Development of a Machine Learning Algorithm for Drug Screening Analysis on High-Resolution UPLC-MSE/QTOF Mass Spectrometry.
Academic Article
Overview
abstract
BACKGROUND: Ultra-performance liquid chromatography (UPLC)-MSE/quadrupole time-of-flight (QTOF) high-resolution mass spectrometry employs untargeted, data-independent acquisition in a dual mode that simultaneously collects precursor ions and product ions at low and ramped collision energies, respectively. However, algorithmic analysis of large-scale multivariate data of comprehensive drug screening as well as the positivity criteria of drug identification have not been systematically investigated.
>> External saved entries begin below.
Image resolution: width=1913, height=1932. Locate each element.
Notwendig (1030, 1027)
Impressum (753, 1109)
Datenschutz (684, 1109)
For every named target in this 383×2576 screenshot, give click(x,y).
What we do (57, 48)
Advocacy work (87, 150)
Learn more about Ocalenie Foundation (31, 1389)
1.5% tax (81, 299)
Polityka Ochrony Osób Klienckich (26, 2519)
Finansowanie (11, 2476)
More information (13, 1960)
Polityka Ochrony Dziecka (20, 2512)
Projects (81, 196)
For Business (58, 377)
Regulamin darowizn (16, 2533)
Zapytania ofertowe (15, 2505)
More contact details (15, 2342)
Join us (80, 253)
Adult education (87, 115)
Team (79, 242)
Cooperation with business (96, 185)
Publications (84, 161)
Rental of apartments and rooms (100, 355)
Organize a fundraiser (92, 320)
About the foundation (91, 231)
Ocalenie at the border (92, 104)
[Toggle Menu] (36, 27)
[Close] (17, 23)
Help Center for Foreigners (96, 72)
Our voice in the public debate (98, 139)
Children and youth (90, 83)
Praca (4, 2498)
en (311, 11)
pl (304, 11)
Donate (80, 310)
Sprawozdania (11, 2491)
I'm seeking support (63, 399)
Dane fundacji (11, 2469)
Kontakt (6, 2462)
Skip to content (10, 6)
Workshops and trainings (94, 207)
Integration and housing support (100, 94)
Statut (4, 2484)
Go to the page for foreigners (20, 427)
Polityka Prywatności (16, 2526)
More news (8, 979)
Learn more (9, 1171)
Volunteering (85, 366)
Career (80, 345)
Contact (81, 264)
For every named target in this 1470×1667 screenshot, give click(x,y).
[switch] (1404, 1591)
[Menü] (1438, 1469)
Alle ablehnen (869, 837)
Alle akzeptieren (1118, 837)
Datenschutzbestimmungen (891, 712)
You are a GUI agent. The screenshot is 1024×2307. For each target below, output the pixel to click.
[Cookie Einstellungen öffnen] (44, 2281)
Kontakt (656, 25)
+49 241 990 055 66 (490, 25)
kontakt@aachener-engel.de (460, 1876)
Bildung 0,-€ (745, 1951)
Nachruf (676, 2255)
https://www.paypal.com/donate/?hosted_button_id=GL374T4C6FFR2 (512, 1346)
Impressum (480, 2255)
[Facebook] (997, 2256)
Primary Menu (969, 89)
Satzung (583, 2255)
It is also unclear whether ion ratio (IR), the intensity ratio of a defined product ion divided by the precursor ion, is a stable parameter that can be incorporated into the MSE/QTOF data analysis algorithm. METHODS: IR of 91 drugs were experimentally determined and variation of IR was investigated across 5 concentrations measured on 3 different days. A data-driven machine learning approach was employed to develop multivariate linear regression (MLR) models incorporating mass error, retention time, number of detected fragment ions and IR, accuracy of isotope abundance, and peak response using drug-supplemented urine samples. Performance of the models was evaluated in an independent data set of unknown clinical urine samples in comparison with the results of manual analysis. RESULTS: IR of most compounds acquired by MSE/QTOF were low and concentration-dependent (i.e., IR increased at higher concentrations). We developed an MLR model with composite score outputs incorporating 7 parameters to predict positive drug identification. The model achieved a mean accuracy of 89.38% in the validation set and 87.92% agreement in the test set. CONCLUSIONS: The MLR model incorporating all contributing parameters can serve as a decision-support tool to facilitate objective drug identification using UPLC-MSE/QTOF.